Parallel.For and Silver Bullets
I’m the first to agree that concurrency is a hard problem to solve. I have bad memories involving C, POSIX threads and mutexes that I’d rather just forget. In the end, dealing with threads sucks, we’re all just waiting for the abstraction, right?
There has been some positive progress in .NET land in terms of making concurrency easier. We know for certain that we don’t want to be responsible for creating threads ourselves anymore, so we now have the Task Parallel Library. The TPL also includes things like Parallel.For and Parallel.ForEach for magically converting our old decrepit loops into shiny new parallel ones.
I bet you’re wondering how much faster one of these shiny new parallel loops can count to 1,000,000 aren’t you? Truth be told, I’ve been listening to a dangerous amount of Tina Turner and I’m in a good mood, so I’ll indulge you. Let’s do it the old decrepit way first (so we can compare).
var timer = new Stopwatch();
timer.Start();
var countedTo = 0L;
foreach (var number in Enumerable.Range(1, 1000000))
{
++countedTo;
}
timer.Stop();
Console.WriteLine("Counted to {0} in {1} ms", countedTo, timer.ElapsedMilliseconds);
It took a mere 11 milliseconds to count to 1,000,000.

Let’s create the parallel version. I’m terribly excited – it’s going to absolutely smash 11 ms.
var timer = new Stopwatch();
timer.Start();
var countedTo = 0L;
Parallel.ForEach(Enumerable.Range(1, 1000000), n =>
{
++countedTo;
});
timer.Stop();
Console.WriteLine("Counted to {0} in {1} ms", countedTo, timer.ElapsedMilliseconds);
I’m on the edge of my chair. I didn’t even have to write any thread related code and I’m about to parallelise this beauty into a concurrent masterpiece. Here we go, are you ready?

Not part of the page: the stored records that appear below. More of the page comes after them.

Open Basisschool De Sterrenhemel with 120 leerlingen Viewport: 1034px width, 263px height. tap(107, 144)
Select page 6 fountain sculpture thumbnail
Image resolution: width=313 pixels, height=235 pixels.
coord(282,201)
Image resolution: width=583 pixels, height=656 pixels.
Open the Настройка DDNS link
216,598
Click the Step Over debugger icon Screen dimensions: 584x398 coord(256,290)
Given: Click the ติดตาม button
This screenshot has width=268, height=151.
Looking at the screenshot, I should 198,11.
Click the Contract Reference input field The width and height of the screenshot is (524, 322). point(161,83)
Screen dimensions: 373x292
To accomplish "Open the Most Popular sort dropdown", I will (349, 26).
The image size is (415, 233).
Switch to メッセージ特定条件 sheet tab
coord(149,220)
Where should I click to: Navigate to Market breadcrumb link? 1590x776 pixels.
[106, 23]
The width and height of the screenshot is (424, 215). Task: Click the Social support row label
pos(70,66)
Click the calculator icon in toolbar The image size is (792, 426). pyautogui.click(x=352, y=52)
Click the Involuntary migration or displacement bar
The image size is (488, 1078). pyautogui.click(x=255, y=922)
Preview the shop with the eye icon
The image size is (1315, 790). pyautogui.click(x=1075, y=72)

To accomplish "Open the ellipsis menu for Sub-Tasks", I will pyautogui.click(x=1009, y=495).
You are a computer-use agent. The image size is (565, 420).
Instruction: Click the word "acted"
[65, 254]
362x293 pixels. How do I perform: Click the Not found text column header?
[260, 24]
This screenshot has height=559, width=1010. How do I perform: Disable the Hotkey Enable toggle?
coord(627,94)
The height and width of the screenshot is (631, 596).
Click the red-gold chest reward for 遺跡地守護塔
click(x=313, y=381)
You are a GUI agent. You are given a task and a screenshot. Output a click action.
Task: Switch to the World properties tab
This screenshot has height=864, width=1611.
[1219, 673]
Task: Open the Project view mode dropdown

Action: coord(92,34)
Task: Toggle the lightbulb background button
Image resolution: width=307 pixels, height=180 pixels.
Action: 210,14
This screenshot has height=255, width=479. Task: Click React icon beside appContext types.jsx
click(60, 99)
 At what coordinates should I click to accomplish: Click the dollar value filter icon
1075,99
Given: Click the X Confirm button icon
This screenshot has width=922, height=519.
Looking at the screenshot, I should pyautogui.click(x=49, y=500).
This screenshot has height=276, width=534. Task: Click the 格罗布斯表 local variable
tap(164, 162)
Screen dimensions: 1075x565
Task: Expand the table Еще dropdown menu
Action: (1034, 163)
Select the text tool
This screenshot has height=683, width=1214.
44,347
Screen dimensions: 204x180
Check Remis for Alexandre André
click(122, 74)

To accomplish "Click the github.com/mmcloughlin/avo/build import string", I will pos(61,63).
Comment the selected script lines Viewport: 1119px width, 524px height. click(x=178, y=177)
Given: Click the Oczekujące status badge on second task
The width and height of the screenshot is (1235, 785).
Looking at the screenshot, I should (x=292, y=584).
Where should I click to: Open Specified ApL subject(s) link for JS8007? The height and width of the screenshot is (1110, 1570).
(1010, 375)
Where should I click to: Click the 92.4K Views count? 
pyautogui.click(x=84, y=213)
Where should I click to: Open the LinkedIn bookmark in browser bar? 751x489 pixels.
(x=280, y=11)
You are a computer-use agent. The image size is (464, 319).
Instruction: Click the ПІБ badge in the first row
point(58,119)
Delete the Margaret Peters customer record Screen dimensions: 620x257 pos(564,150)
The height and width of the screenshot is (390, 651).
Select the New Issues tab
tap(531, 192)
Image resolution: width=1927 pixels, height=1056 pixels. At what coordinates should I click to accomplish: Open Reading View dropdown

Holy crap! What the hell! 116 milliseconds, are you kidding? 959,028? It hasn’t even counted to the end, there must be a bug in the framework.
*Deep Breath*, *Deep Breath*
There’s got to be a logical explanation. It couldn’t have crashed before counting to the end, or it would have never reached the Console.WriteLine, right? countedTo holds a value less than 1,000,000, which must mean that the statement ++countedTo was only successfully executed 959,028 times. It also took 10 times longer to run, which must mean it was doing 10 times more work.
Explanation
So, it turns out Parallel.ForEach isn’t a silver bullet, and was never meant to be. Parallel.ForEach is not an abstraction, it’s simply a way of making what is already possible easier. That in itself doesn’t remove the other complexities surrounding concurrency.
Let’s try and make sense of why we have those results.
First off, the count is way off. The reason for this is quite simple once you’re aware of it. A statement such as ++var is not atomic. An executing thread isn’t running your C# code, it’s running the machine instructions produced by your C# code. In this example, ++var is at least three separate machine instructions, which can be interrupted at any point. The statement looks something like this to the CPU:
mov eax, dword ptr [countedTo] add eax, 1 mov dword ptr [countedTo], eax
Given that there’s only one version of eax, consider what will happen if the first thread only manages to execute the first instruction before being interrupted by the second thread which completes all three. If you’re thinking that upon the return of the first thread, the change made by the second thread will be destroyed, you’d be right. Code running inside a thread must be thread safe, irrespective of which fancy library you used to create the thread.
That explains why the count was way off, but why did it take 10 times longer? Wasn’t this thing in parallel damnit? It’s important to remember that parallel doesn’t imply quicker, though in lots of cases it’s a vehicle for making an algorithm execute faster. Not everything can be parallelised, and even things that can be sometimes won’t benefit from the increased overhead of a parallel solution.
The problem here (besides the concurrency issue) is also one of overhead. The C# compiler is firstly having to create a closure over the countedTo variable in order to allow instances of the thread delegate to access it. Additionally, instead of having just three instructions to increment the count, we have all the additional instructions for managing the thread. In the end, it turns out it is actually doing 10 times more work.
Solution
The solution is to synchronise the executing threads, making sure that only one thread can execute the non-thread safe code. Typically we’ll use a form of locking for this, and in fact the .NET framework allows you to use the lock keyword for this very purpose. Here’s how you’d correct the previous example:
var timer = new Stopwatch();
timer.Start();
var countedTo = 0L;
var lockObject = new object();
Parallel.ForEach(Enumerable.Range(1, 1000000), n =>
{
lock (lockObject)
{
++countedTo;
}
});
timer.Stop();
Console.WriteLine("Counted to {0} in {1} ms", countedTo, timer.ElapsedMilliseconds);
We’re now using an instance of System.Object to lock on, ensuring that only one thread can execute the increment at any one time. Of course, this now creates even more overhead (for such a simple operation to start with) causing it to take even longer:

Conclusion
Parallel.For and Parallel.ForEach might look like silver bullets that will magically allow you to speed up a loop by making it execute in parallel, but this isn’t the case at all. Parallel doesn’t automatically mean performance improvement. It largely depends on whether the task is inherently parallelisable and the overhead involved in achieving it.
You can’t simply change a foreach loop into a Parallel.ForEach loop without thinking about concurrency issues. Neither of these methods will make your code thread safe, only you can do that.
They weren’t kidding, concurrency isn’t a simple problem to solve.


Instead of doing full locking, use the Interlocked functions if possible – thread synchronization not only is hard to get right, it can kill performance.
Btw, Herb Sutter has run a pretty nice column on concurrency related stuff, the last blog post in the series (http://herbsutter.com/2010/07/12/) has links to all the rest.
@f0dder Good advice. Atomicity is more efficiently achieved through an Interlocked* call than by locking, if you have that option.
Thanks for the link too, that certainly looks like interesting reading :)